Pencereleri sahneye benzetirim. Dışa bakınca ayrı dıştan bakınca ayrı anlatımları. Oyuncular yerlerini alır başlar oyun beynimizde. Gerçekle düş karışır bazen değiş-tokuş ekseninde. Görmek istediklerimiz öne geçerse de. Yine de görünen köy klavuz istemez özde. Bu düşüncelerle beğeniyle okudum dizelerini arkadaşım. Sevgiler alkışlar İzmir'den..
Baş olmaya çalışan ayaklarda bir kibir, bir tam salınımlı fiziki kuvvet… Dışarıda kopuyor, deyim yerinde ise kızılca kıyamet! ............. Dizelere ilaveten birbirinden çarpıcı betimlemeler eşliğinde nefis bir anlatım okudum kaleminzden; mor pencere, siyah perde...Mor ve siyah... Keşmekeşlik, ölümcül yalnızlık, umutsuzluk ve hüzün çağrıştırdı bende; hani bir darbeye maruz kalır ya vücudumuzun herhangibir yeri ardından da morarır, hücrelerin ölmesiyle... işte öyle bir şey... Bir taze bahar gelse de her şey pembeleşip yeniden canlansa.. Teşekkürler kaleminize... Selam ve saygılarımla...

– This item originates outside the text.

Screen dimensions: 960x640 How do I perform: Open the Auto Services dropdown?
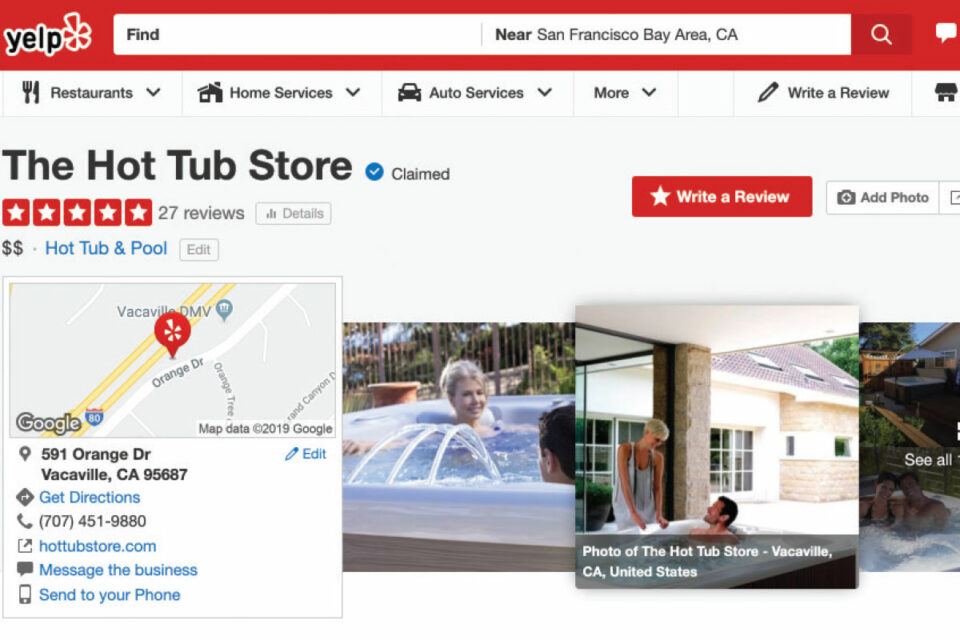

Güneri Yıldız tarafından 11/18/2013 8:56:22 PM zamanında düzenlenmiştir.
"Çığırtkanlar dolaşır sokakları karış karış bulmak için kayıp prensi Lakin prens ahbap olmuştur, bizim yolcudur Abbas’la E tabi bağlasalar durmaz salınır başka diyardaki yollara…"
hayal gücünün doruklarında bir kalem.
tebrik ederim.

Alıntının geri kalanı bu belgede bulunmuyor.